Alberta Health Minister Tyler Shandro and Doug Schweitzer, provincial minister of economy, innovation and jobs, sent a letter on January 19 to their federal counterparts, Patty Hadju in health and François-Philippe Champagne in innovation and science, seeking support to improve domestic vaccine manufacturing capacity.
Alberta has world-class virology institutions that can play a leadership role in building stronger international supply chains, the Alberta ministers noted.
NGen providing $27 million for 12 COVID-related projects
The funding for the two Calgary companies is part of $27 million awarded by NGen for advanced manufacturing projects that can supply critical products to combat COVID-19.
Announced last week, the funding is from the supercluster’s “Strategic Supply Challenge” competition, which ran last summer.

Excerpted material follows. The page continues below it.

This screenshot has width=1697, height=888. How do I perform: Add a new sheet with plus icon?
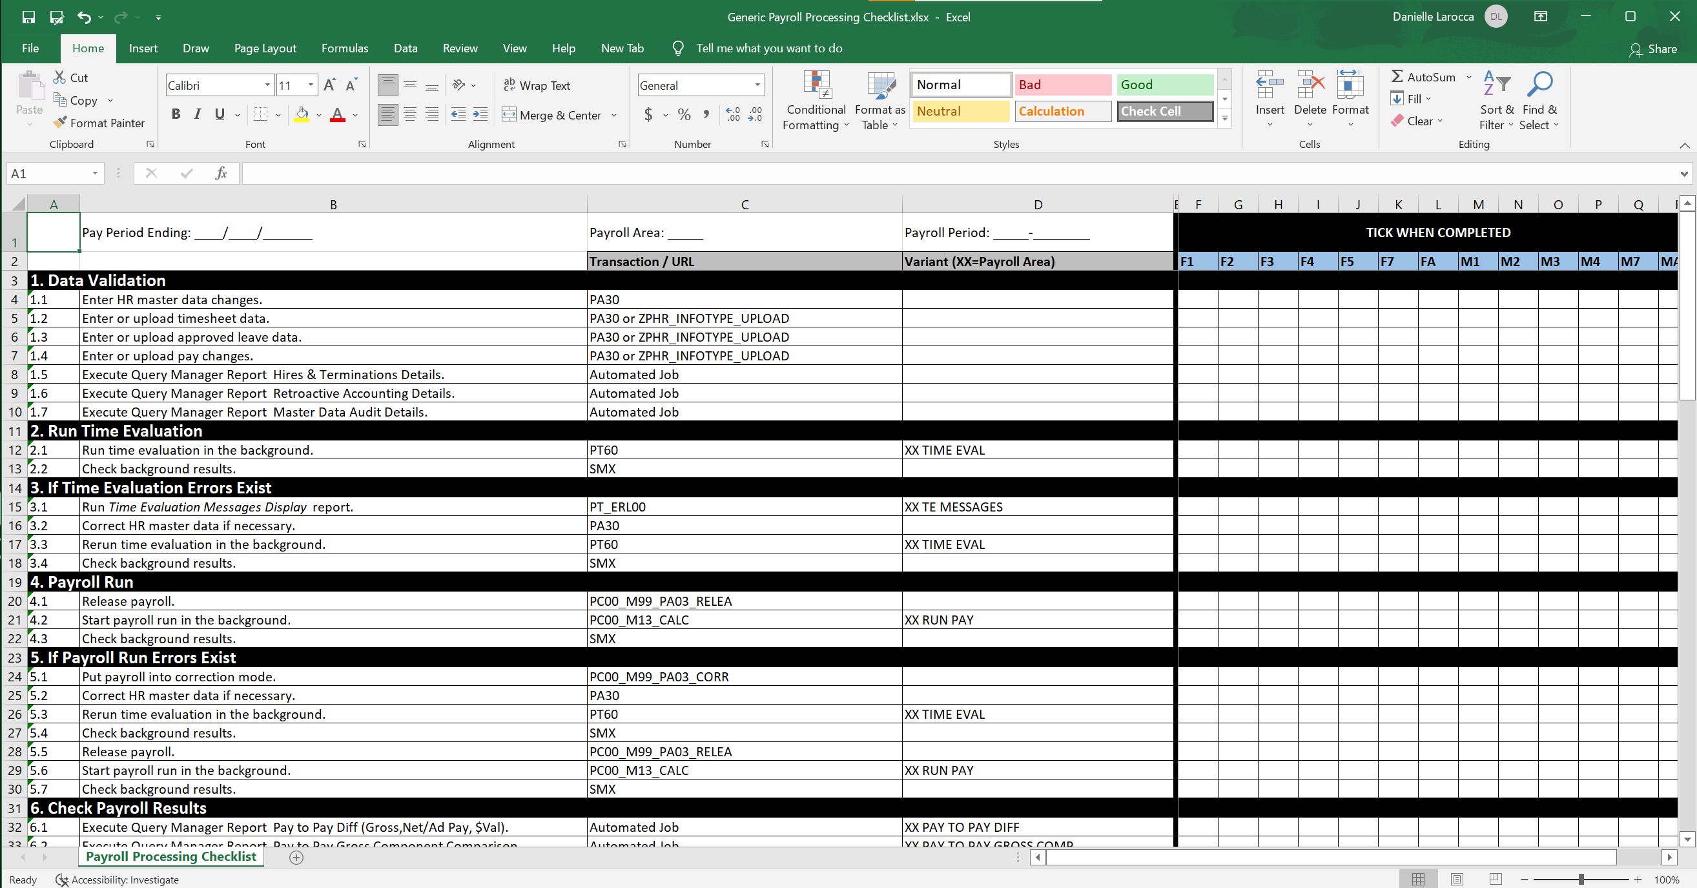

The money supports 12 projects by Canadian companies and their partners, for a total combined investment with industry of more than $60 million.
"NGen has built an extensive network across the country which helped mobilize a powerful response from industry to our challenge to stand up sustainable and globally competitive manufacturing of critical health care products in Canada,” Jayson Myers, NGen’s CEO, said in an email to Research Money.”
“The challenge also shows the importance of collaboration in building resilience across our domestic supply networks,” he said. “By supporting a series of business-led consortia with complementary capabilities, NGen enabled project teams to distribute risk and develop and deploy advanced manufacturing technologies in ways that allowed them to tackle big problems that no single company could accomplish on its own.”
NGen’s investment will help meet the immediate needs created by COVID-19, “while also developing a sustainable, globally competitive and cost-effective domestic supply that can be applied to industry needs beyond the pandemic,” Myers said.
Other projects funded by NGen’s Strategic Supply Challenge involve partnerships between companies in Ontario, Alberta, Saskatchewan and British Columbia, to produce a wide range of COVID-19-related products and equipment.